The DPRK going nuclear led the South Korean government to announce a risky, aggressive posture of targeting the North Korean leadership with missile strikes if a nuclear attack appears imminent.
Washington attempted to restore South Korean confidence in US extended deterrence by announcing that US “strategic assets” will regularly visit the ROK. In response, Pyongyang announced a law in late 2022 that allows for a pre-emptive nuclear strike against an adversary suspected of targeting the DPRK leadership.
Earlier this year, the DPRK defense minister said the deployment of nuclear-capable US platforms to South Korea could meet the requirements set out in the new law for Pyongyang to launch a nuclear strike. This is not what peace and stability look like.
Finally, Mearsheimer’s argument does not account for what international relations scholars call the stability-instability paradox: Nuclear-armed adversaries may be so confident that the other side is deterred from using its nuclear weapons that one or both is emboldened to indulge in conventional military adventurism.

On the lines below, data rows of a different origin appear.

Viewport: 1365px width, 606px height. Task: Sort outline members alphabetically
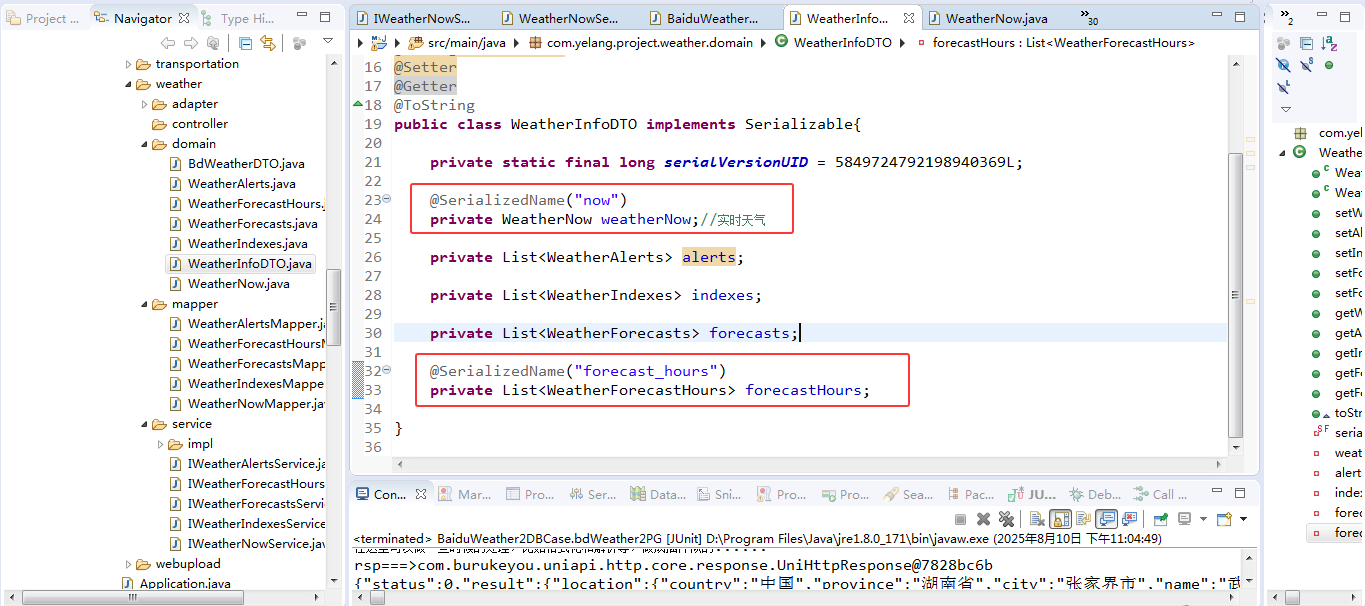[1329, 43]
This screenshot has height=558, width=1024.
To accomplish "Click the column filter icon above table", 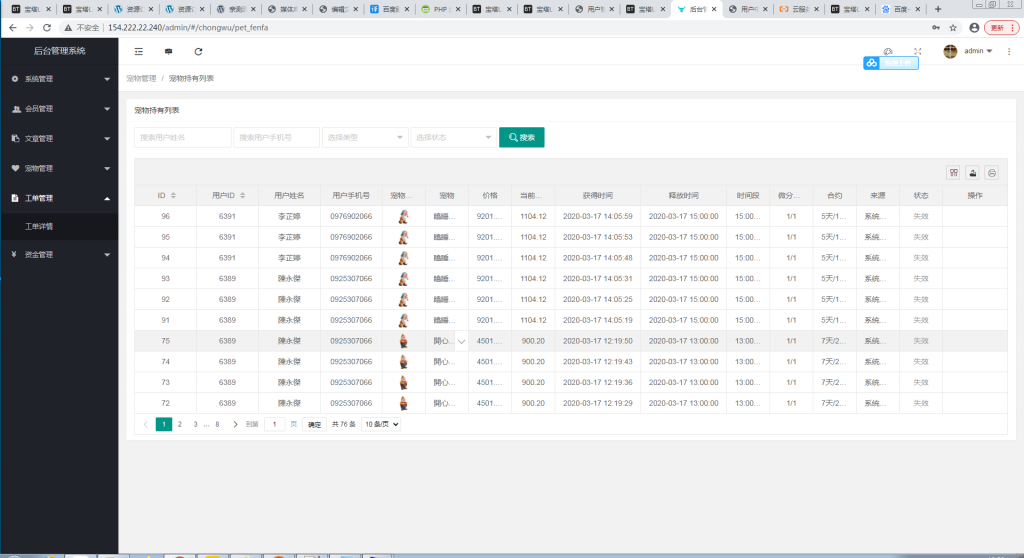I will 953,172.
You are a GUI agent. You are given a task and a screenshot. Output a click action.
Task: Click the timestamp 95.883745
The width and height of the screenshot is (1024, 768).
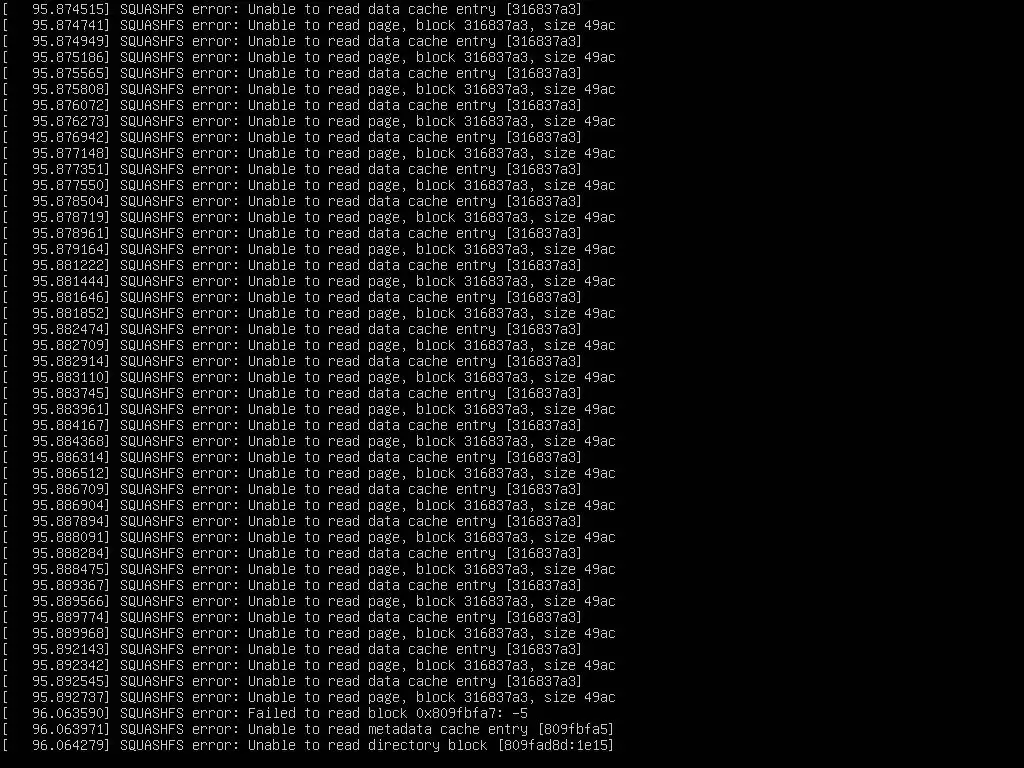(x=71, y=393)

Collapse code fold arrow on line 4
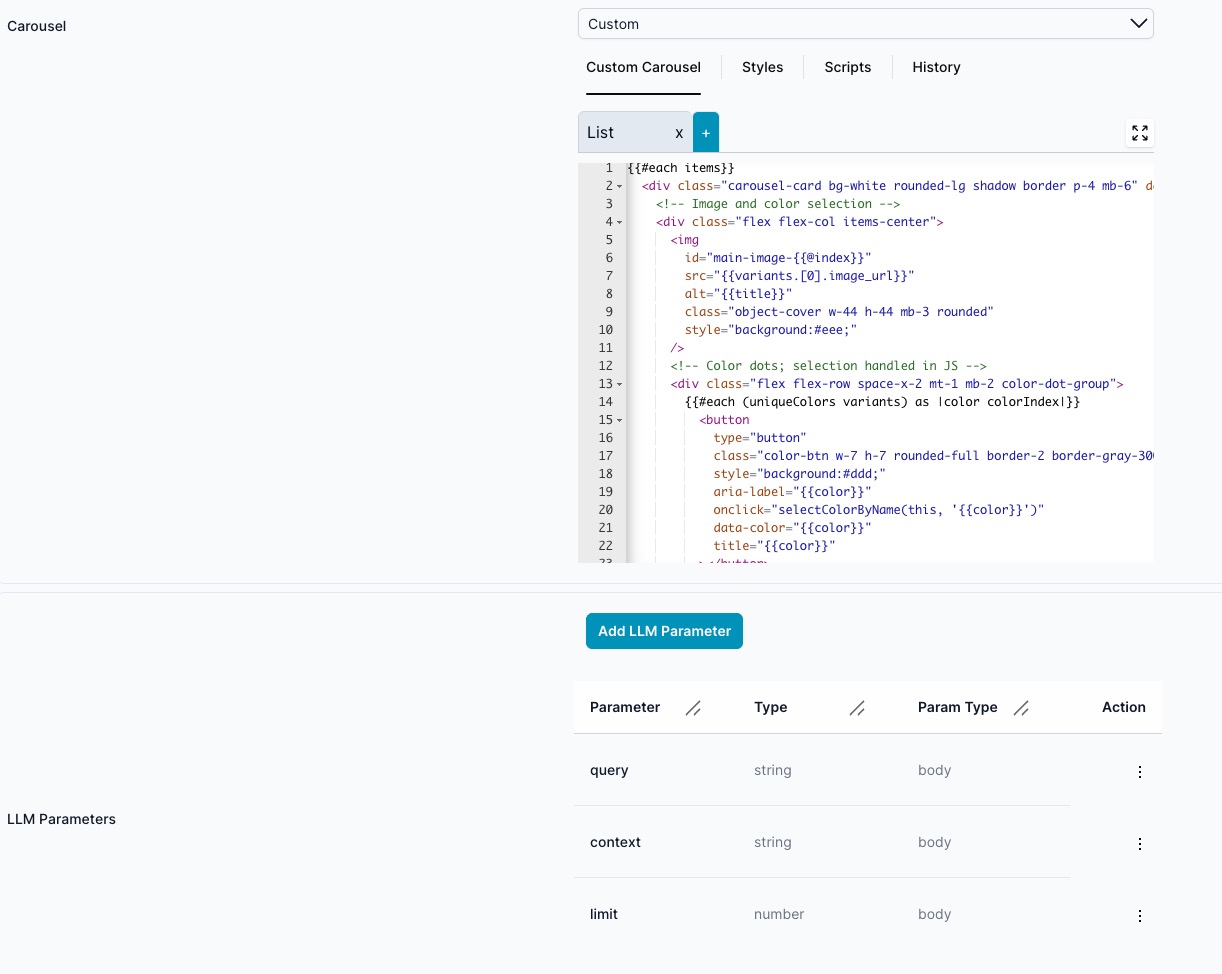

If and when Pyongyang believes it has a sufficiently robust second-strike capability – meaning it could absorb a US nuclear attack and still hit back hard enough to cause unacceptable death and destruction on the US homeland – the Kim regime might use stronger and more frequent conventional military attacks against South Korea than before, because it will have negated America’s nuclear umbrella over the Peninsula.
This could enable a DPRK strategy that aims first to destroy South Korean confidence in US protection, then to break up the alliance and, finally, to use nuclear coercion to force Seoul to submit to Pyongyang’s political demands.
The Cold War notion of nuclear peace fares poorly in the case of the Korean Peninsula, where none of the three main actors necessarily behaves as a general theory would predict. Pyongyang’s deployment of nuclear weapons has made a bad situation worse.
Denny Roy is a senior fellow at the East-West Center in Honolulu.